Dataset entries

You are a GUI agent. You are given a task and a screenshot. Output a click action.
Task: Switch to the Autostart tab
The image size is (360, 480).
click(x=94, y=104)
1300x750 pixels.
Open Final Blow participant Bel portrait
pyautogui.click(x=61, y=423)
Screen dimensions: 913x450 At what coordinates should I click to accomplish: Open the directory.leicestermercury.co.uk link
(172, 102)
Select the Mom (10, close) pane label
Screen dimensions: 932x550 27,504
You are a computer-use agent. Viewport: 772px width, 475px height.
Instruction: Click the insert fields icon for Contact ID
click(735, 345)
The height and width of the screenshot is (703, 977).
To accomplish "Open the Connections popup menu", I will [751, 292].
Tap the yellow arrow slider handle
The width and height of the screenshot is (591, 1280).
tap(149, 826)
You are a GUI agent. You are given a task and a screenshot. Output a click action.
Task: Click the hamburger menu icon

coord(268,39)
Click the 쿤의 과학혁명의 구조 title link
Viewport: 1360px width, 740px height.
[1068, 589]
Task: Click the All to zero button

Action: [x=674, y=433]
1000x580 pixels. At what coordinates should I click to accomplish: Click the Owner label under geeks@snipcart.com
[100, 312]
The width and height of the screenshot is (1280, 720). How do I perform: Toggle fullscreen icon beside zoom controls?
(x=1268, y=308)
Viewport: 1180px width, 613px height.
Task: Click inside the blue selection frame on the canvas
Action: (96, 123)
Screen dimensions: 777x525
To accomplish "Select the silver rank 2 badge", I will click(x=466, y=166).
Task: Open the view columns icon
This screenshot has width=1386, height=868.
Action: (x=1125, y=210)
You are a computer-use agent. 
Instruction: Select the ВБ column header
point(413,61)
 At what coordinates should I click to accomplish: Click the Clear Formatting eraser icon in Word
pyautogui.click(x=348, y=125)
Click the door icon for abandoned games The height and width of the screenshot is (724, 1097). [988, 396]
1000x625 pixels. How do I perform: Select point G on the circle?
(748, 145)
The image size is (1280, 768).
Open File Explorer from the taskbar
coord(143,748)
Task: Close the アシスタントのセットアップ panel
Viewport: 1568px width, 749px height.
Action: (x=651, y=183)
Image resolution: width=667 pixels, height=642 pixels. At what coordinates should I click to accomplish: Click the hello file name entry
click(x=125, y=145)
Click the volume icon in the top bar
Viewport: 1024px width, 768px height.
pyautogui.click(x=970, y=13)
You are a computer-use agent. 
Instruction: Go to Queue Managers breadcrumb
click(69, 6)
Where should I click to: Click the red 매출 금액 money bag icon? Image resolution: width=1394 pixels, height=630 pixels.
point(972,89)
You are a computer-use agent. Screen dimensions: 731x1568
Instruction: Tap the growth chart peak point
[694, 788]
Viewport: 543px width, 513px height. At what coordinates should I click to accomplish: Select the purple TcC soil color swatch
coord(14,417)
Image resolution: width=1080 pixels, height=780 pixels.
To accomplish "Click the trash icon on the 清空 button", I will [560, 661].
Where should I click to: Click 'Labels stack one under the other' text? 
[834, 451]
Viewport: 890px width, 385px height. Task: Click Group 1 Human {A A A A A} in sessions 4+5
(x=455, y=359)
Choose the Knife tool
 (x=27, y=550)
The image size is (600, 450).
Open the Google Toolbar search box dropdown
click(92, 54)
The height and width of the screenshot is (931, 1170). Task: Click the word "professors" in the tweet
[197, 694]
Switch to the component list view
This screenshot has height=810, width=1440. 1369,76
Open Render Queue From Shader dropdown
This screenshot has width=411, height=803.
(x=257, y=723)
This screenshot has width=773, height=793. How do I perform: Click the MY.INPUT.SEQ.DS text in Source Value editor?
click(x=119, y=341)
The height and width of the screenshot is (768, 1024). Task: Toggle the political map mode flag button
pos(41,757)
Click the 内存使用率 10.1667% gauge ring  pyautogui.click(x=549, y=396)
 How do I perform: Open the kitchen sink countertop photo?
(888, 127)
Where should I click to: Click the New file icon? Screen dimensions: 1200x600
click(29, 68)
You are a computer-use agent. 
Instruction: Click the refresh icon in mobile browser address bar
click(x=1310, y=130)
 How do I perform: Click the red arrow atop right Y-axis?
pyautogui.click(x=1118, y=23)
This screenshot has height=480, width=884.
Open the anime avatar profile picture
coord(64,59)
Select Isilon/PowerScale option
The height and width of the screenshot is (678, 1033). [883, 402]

• **What to do**:
Write all of the records out exactly, including every line.

• **Exercise answer**:
You are a GUI agent. You are given a task and a screenshot. Output a click action.
Task: Switch to the Autostart tab
The image size is (360, 480).
click(x=94, y=104)
1300x750 pixels.
Open Final Blow participant Bel portrait
pyautogui.click(x=61, y=423)
Screen dimensions: 913x450 At what coordinates should I click to accomplish: Open the directory.leicestermercury.co.uk link
(172, 102)
Select the Mom (10, close) pane label
Screen dimensions: 932x550 27,504
You are a computer-use agent. Viewport: 772px width, 475px height.
Instruction: Click the insert fields icon for Contact ID
click(735, 345)
The height and width of the screenshot is (703, 977).
To accomplish "Open the Connections popup menu", I will [751, 292].
Tap the yellow arrow slider handle
The width and height of the screenshot is (591, 1280).
tap(149, 826)
You are a GUI agent. You are given a task and a screenshot. Output a click action.
Task: Click the hamburger menu icon

coord(268,39)
Click the 쿤의 과학혁명의 구조 title link
Viewport: 1360px width, 740px height.
[1068, 589]
Task: Click the All to zero button

Action: [x=674, y=433]
1000x580 pixels. At what coordinates should I click to accomplish: Click the Owner label under geeks@snipcart.com
[100, 312]
The width and height of the screenshot is (1280, 720). How do I perform: Toggle fullscreen icon beside zoom controls?
(x=1268, y=308)
Viewport: 1180px width, 613px height.
Task: Click inside the blue selection frame on the canvas
Action: (96, 123)
Screen dimensions: 777x525
To accomplish "Select the silver rank 2 badge", I will click(x=466, y=166).
Task: Open the view columns icon
This screenshot has width=1386, height=868.
Action: (x=1125, y=210)
You are a computer-use agent. 
Instruction: Select the ВБ column header
point(413,61)
 At what coordinates should I click to accomplish: Click the Clear Formatting eraser icon in Word
pyautogui.click(x=348, y=125)
Click the door icon for abandoned games The height and width of the screenshot is (724, 1097). [988, 396]
1000x625 pixels. How do I perform: Select point G on the circle?
(748, 145)
The image size is (1280, 768).
Open File Explorer from the taskbar
coord(143,748)
Task: Close the アシスタントのセットアップ panel
Viewport: 1568px width, 749px height.
Action: (x=651, y=183)
Image resolution: width=667 pixels, height=642 pixels. At what coordinates should I click to accomplish: Click the hello file name entry
click(x=125, y=145)
Click the volume icon in the top bar
Viewport: 1024px width, 768px height.
pyautogui.click(x=970, y=13)
You are a computer-use agent. 
Instruction: Go to Queue Managers breadcrumb
click(69, 6)
Where should I click to: Click the red 매출 금액 money bag icon? Image resolution: width=1394 pixels, height=630 pixels.
point(972,89)
You are a computer-use agent. Screen dimensions: 731x1568
Instruction: Tap the growth chart peak point
[694, 788]
Viewport: 543px width, 513px height. At what coordinates should I click to accomplish: Select the purple TcC soil color swatch
coord(14,417)
Image resolution: width=1080 pixels, height=780 pixels.
To accomplish "Click the trash icon on the 清空 button", I will [560, 661].
Where should I click to: Click 'Labels stack one under the other' text? 
[834, 451]
Viewport: 890px width, 385px height. Task: Click Group 1 Human {A A A A A} in sessions 4+5
(x=455, y=359)
Choose the Knife tool
 (x=27, y=550)
The image size is (600, 450).
Open the Google Toolbar search box dropdown
click(92, 54)
The height and width of the screenshot is (931, 1170). Task: Click the word "professors" in the tweet
[197, 694]
Switch to the component list view
This screenshot has height=810, width=1440. 1369,76
Open Render Queue From Shader dropdown
This screenshot has width=411, height=803.
(x=257, y=723)
This screenshot has width=773, height=793. How do I perform: Click the MY.INPUT.SEQ.DS text in Source Value editor?
click(x=119, y=341)
The height and width of the screenshot is (768, 1024). Task: Toggle the political map mode flag button
pos(41,757)
Click the 内存使用率 10.1667% gauge ring  pyautogui.click(x=549, y=396)
 How do I perform: Open the kitchen sink countertop photo?
(888, 127)
Where should I click to: Click the New file icon? Screen dimensions: 1200x600
click(29, 68)
You are a computer-use agent. 
Instruction: Click the refresh icon in mobile browser address bar
click(x=1310, y=130)
 How do I perform: Click the red arrow atop right Y-axis?
pyautogui.click(x=1118, y=23)
This screenshot has height=480, width=884.
Open the anime avatar profile picture
coord(64,59)
Select Isilon/PowerScale option
The height and width of the screenshot is (678, 1033). [883, 402]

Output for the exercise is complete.